Stern soon gave the latest version of a time limit by which time the U.S. must achieve a reduction in emissions to avoid future disaster:
The U.S. and the world can do what we need to do. We have a huge task to get to essentially something like net zero carbon by 2050....Right now, the world gets 80 percent of its primary energy from fossil fuels. ... It's a huge task which has to get under way. It is under way to some extent now, but it's got to move much more quickly. The thing about climate change now is directional progress is not enough. Speed and scale is everything -- that's just the reality.
Nearing the end of the segment, Stern pined for a new president: "There's one ingredient that's missing, and that's the adequate political will around the world, and that's the most important thing. I think if we got a new President committed to this issue in the job, that would make a big difference, but, I mean, it's a complicated problem."
Below is a transcript of relevant portions of the Tuesday, November 5, PBS NewsHour:
PBS NewsHour
November 5, 2019
7:22 p.m. EasternWILLIAM BRANGHAM: The timing is lost on no one. The President notified the rest of the world again yesterday that, a year from now, the day after the 2020 elections, the U.S. will formally withdraw from the Paris climate agreement. That's the voluntary global accord signed in 2015 by nearly 200 nations to cut greenhouse gases to slow the warming of our planet. The U.S. is the second largest carbon emitter in the world behind China. In fact, it was American diplomacy negotiated during President Barack Obama's tenure that was crucial to getting China and India to reduce their emissions. But President Trump, who has mocked the idea of climate change, has long maintained the agreement was a bad one -- that would stunt America's economic growth. So let's look at the consequences of this decision. Todd Stern was the chief climate negotiator for President Obama. He's now a senior fellow at the World Resources Institute and the Brookings Institution. … President Trump said a year ago that he was going to do this standing in front of the White House. He has spent much of his presidency defanging President Obama's rules that curbed emissions from U.S. sources, so how big of a deal is it that President Trump made this next formal step yesterday and said we're really out?

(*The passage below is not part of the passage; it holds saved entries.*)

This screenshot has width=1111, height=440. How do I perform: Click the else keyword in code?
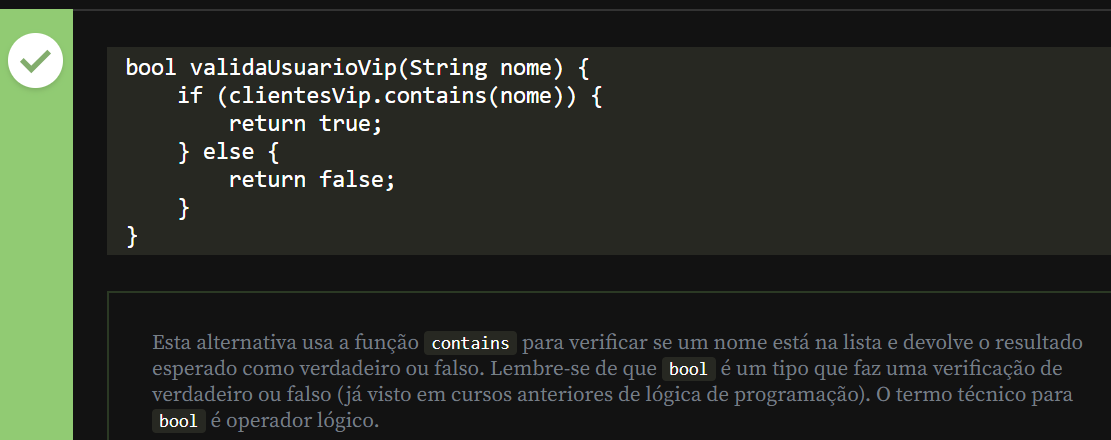click(229, 152)
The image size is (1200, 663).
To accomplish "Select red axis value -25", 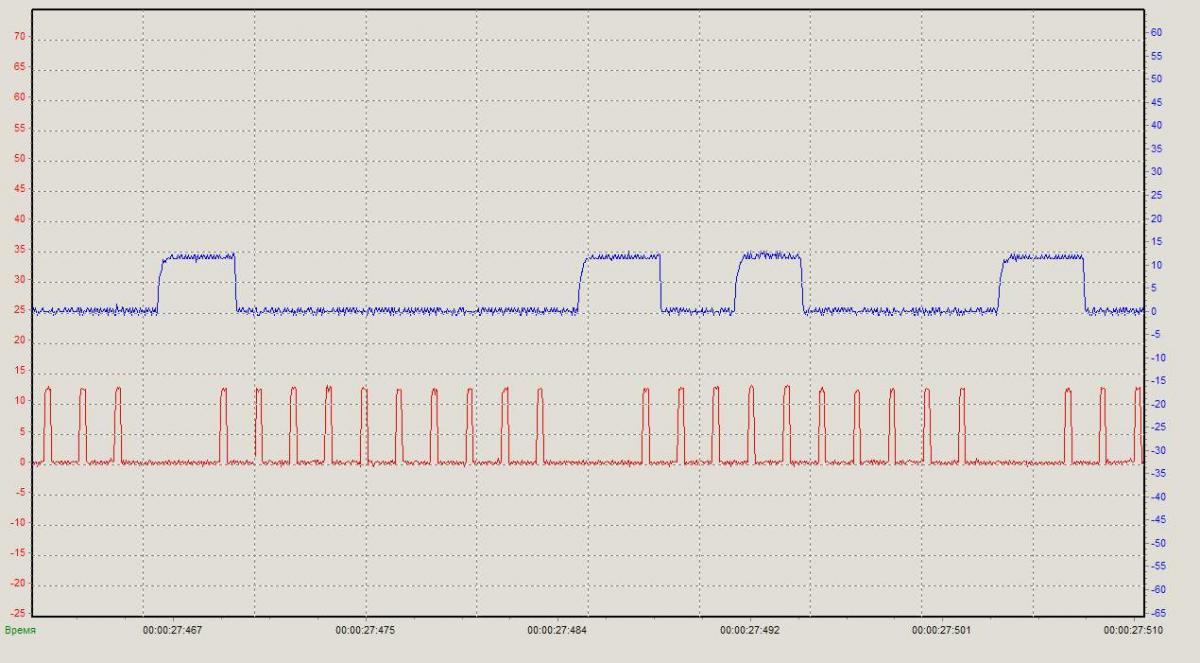I will tap(19, 614).
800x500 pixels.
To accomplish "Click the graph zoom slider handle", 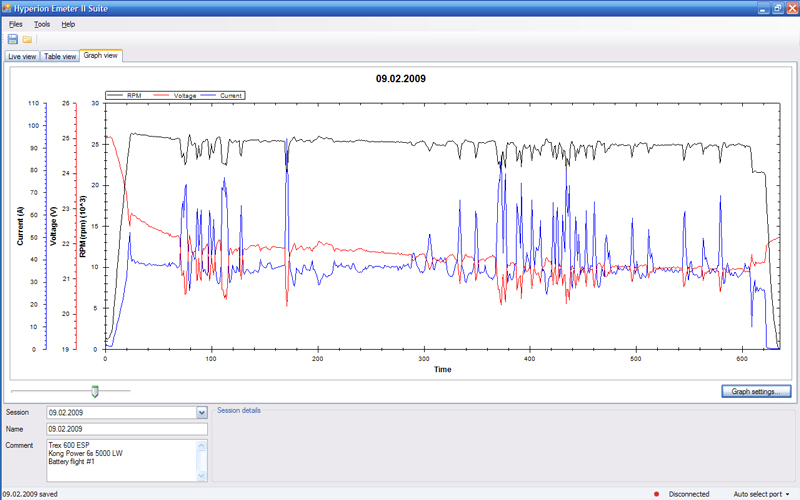I will (95, 391).
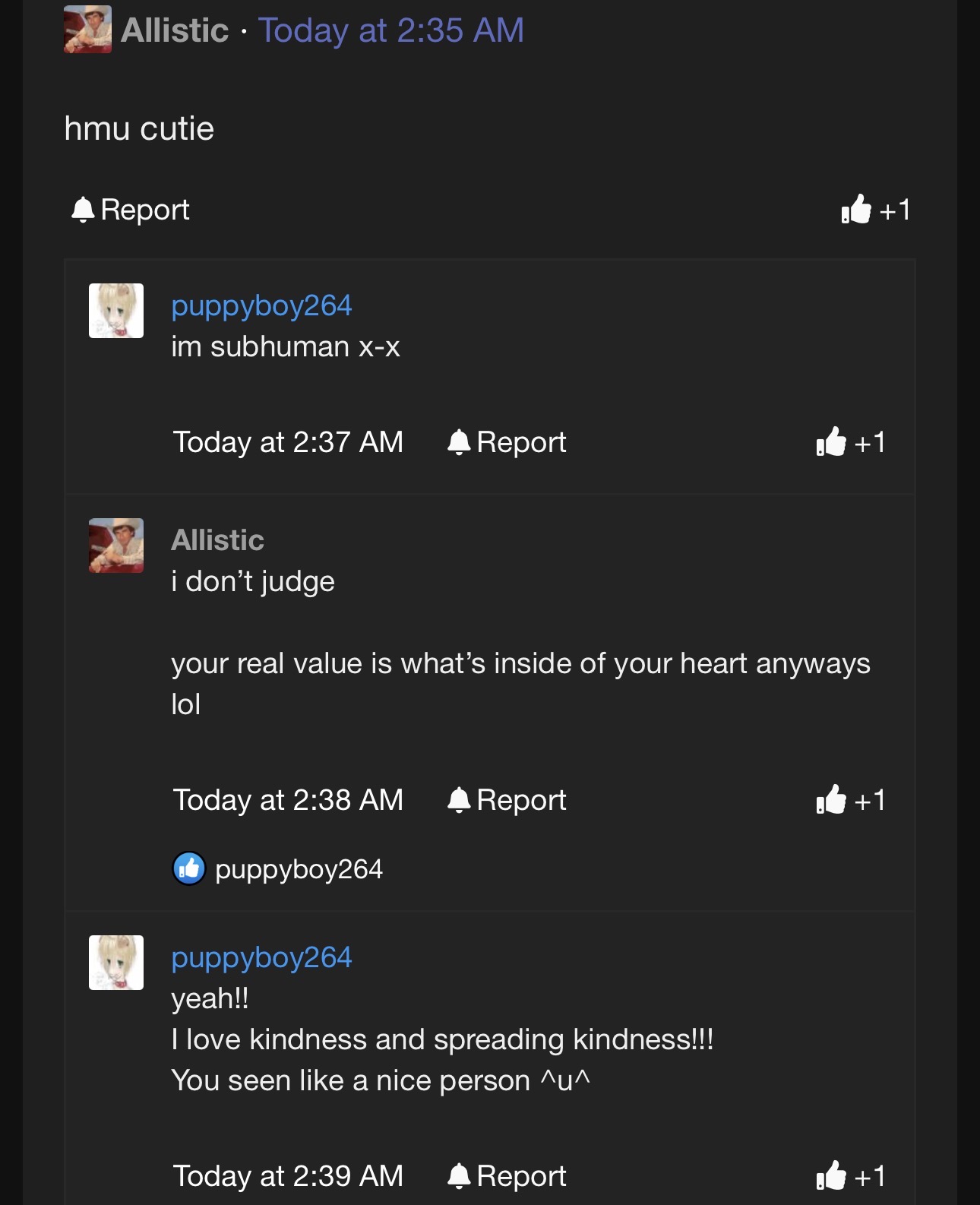Viewport: 980px width, 1205px height.
Task: Report the 2:39 AM kindness reply
Action: point(507,1176)
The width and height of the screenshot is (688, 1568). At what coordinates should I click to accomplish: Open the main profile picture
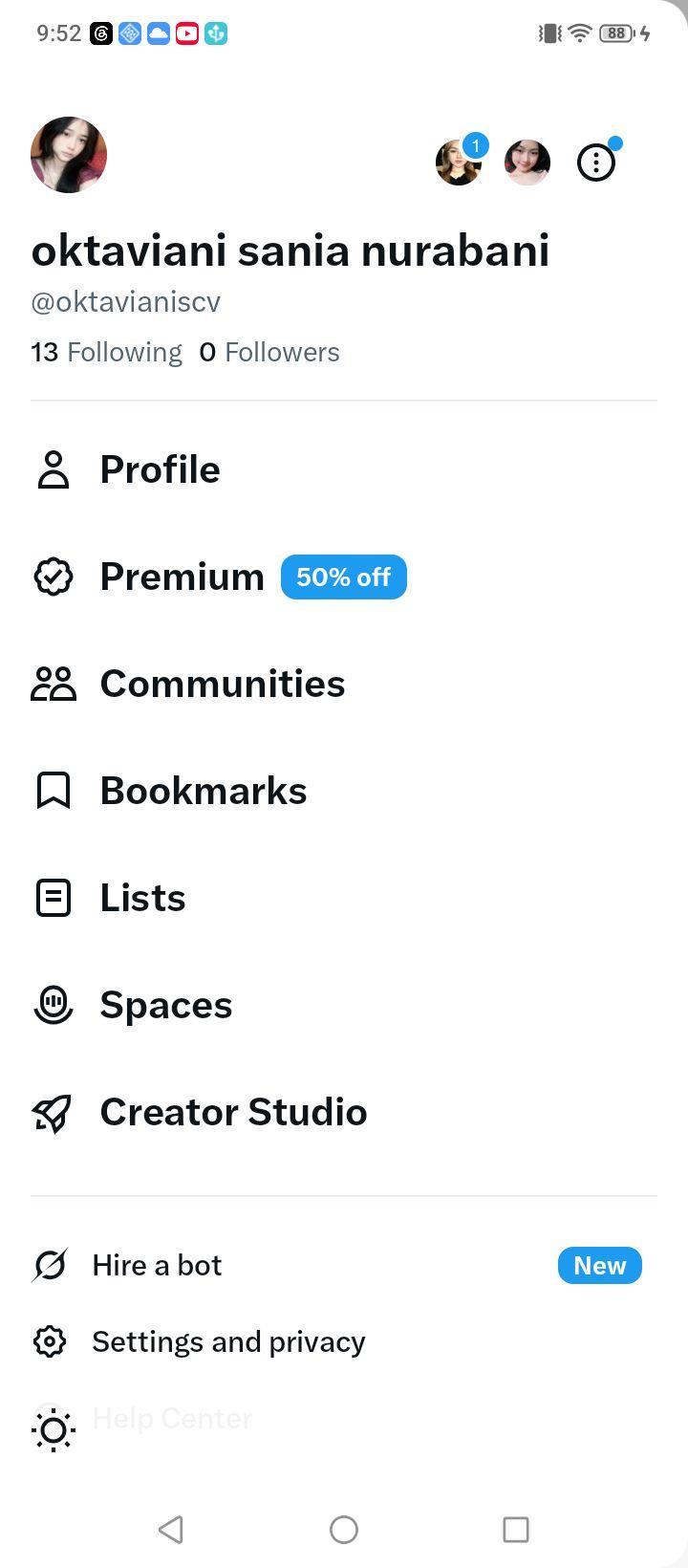click(x=69, y=155)
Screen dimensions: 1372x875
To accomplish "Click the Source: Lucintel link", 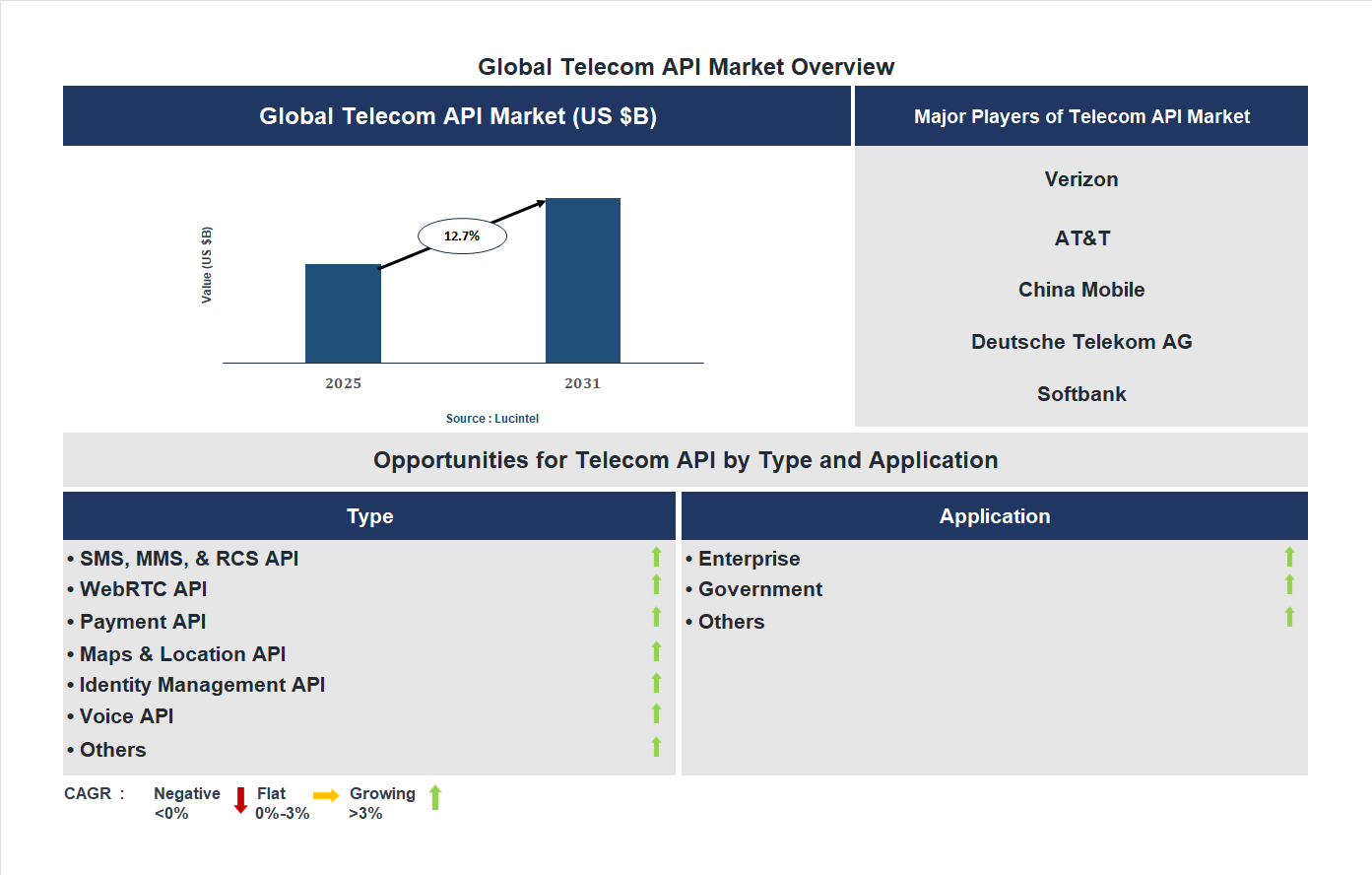I will pyautogui.click(x=491, y=418).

TODD STERN: Well, look, I think it's a big deal. Maybe I just give you one backward-looking comment which is that it was crazy for the President to do -- for President Trump to do this, right? This was the agreement that we negotiated -- was an excellent agreement for everybody, particularly for the United States. We got just about everything we wanted in this agreement.
(....)
BRANGHAM: China and India separate -- even the other so-called enlightened nations who say that they are still in the Paris Accord - they are not even meeting their agreements necessarily -- their commitments to cut emissions -- so given that, where do you get this sense of optimism that I do hear in your voice that we will rise to this challenge?
(....)
STERN: The U.S. and the world can do what we need to do. We have a huge task to get to essentially something like net zero carbon by 2050. ... Right now, the world gets 80 percent of its primary energy from fossil fuels. ... It's a huge task which has to get under way. It is under way to some extent now, but it's got to move much more quickly. The thing about climate change now is directional progress is not enough. Speed and scale is everything -- that's just the reality.
(....)
STERN: There's one ingredient that's missing, and that's the adequate political will around the world, and that's the most important thing. I think if we got a new President committed to this issue in the job, that would make a big difference, but, I mean, it's a complicated problem.
BRANGHAM: Todd Stern, former U.S. climate negotiator, thank you very much.